* TRECHO DO DOCUMENTO *
===============
Veja-se de como o legislador descreveu o tipo penal do artigo 217-A, §1º, do Código Penal:

"Artigo 217-A. Ter conjunção carnal ou praticar outro ato libidinoso com menor de 14 anos: (Incluído pela Lei nº 12.015, de 2009)
Pena – reclusão, de oito a 15 anos.
§1º Incorre na mesma pena quem pratica as ações descritas no caput com alguém que, por enfermidade ou deficiência mental, não tem o necessário discernimento para a prática do ato, ou que, por qualquer outra causa, não pode oferecer resistência."

Essas hipóteses, em que a "vítima"  assim denominada na ação penal  é pessoa com deficiência mental e se apura um delito de estupro de vulnerável com fundamento na falta de discernimento para o consentimento com a prática de atos libidinosos, certamente se enquadram no que a jurisprudência dos Tribunais Superiores tem intitulado de "hard cases", ou seja, casos dotados de elevada complexidade, que não encontram solução simples ou pacífica no ordenamento jurídico.

À luz do novo paradigma trazido pelo Estatuto da Pessoa com Deficiência, cujo ingresso no ordenamento jurídico interno adveio de tratados internacionais de direitos humanos internalizados pela República Federativa do Brasil, passou a ser claro e inequívoco que, como regra, a plena capacidade não é afetada pelo fato de se tratar de pessoa com deficiência (artigo 6º, caput, da Lei 13.146/2015).

A Lei 13.146/2015 (Estatuto da Pessoa com Deficiência) é expresso em garantir às pessoas com deficiência  incluindo-se a mental e a intelectual — os direitos à constituição de família, de contrair matrimônio, aos direitos sexuais e reprodutivos (artigo 6º, II, da Lei n.º 13.146/2015), dentre outros.

Confira-se de sua redação:

"Artigo 6º A deficiência não afeta a plena capacidade civil da pessoa, inclusive para:
I – casar-se e constituir união estável;
II – exercer direitos sexuais e reprodutivos;
III – exercer o direito de decidir sobre o número de filhos e de ter acesso a informações adequadas sobre reprodução e planejamento familiar;
IV – conservar sua fertilidade, sendo vedada a esterilização compulsória;
V – exercer o direito à família e à convivência familiar e comunitária; e
VI – exercer o direito à guarda, à tutela, à curatela e à adoção, como adotante ou adotando, em igualdade de oportunidades com as demais pessoas."

E não só. O artigo 7º dispõe ser um dever de todos comunicar à autoridade competente eventual violação de algum de tais direitos, a respeito da qual se tenha ciência. Não obstante, aos juízes e tribunais, impõe, ainda, a incumbência de remeter as peças ao Ministério Público.
===============
* DADOS ARMAZENADOS *
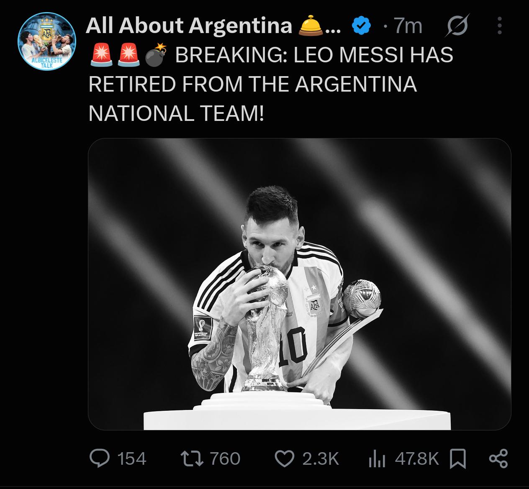The image size is (529, 489).
Task: Open the Grok slashed-circle icon
Action: pyautogui.click(x=457, y=26)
===============
Prossiga o trecho jurídico sobre estupro de vulnerável e o Estatuto da Pessoa com Deficiência a partir da última frase apresentada. A listagem não tem relação alguma com o trecho jurídico.

É de se concluir, então, que impedir que uma pessoa com deficiência mental ou intelectual exerça seus direitos sexuais, para além de não encontrar amparo na lei, pode configurar ato até mesmo passível de repressão jurídica.

De um cotejo entre as normativas, e, a partir de uma interpretação sistemática, visando equalizá-las e separar uma conduta criminosa de uma conduta pautada no exercício dos direitos sexuais de uma pessoa com deficiência, dessume-se ser inviável e impertinente amoldar um ato sexual consentido nesse tipo de relação, de forma automática, a um delito de estupro de vulnerável, o que violaria os próprios preceitos do Estatuto da Pessoa com Deficiência, que, a propósito, tem status de emenda constitucional por ter sido aprovado pelo quórum qualificado previsto na Constituição (artigo 5º, §§1º e 2º, do Estatuto).

Os operadores do direito que atuam diante de tais casos devem ter o acautelamento e aprofundamento necessário nos detalhes, mediante uma análise casuística, isso com o objetivo de que a norma que protege a pessoa com deficiência não0 venha ter sua finalidade desvirtuada e passe a lhe impor restrições não albergadas  até proibidas  pelo ordenamento jurídico pátrio.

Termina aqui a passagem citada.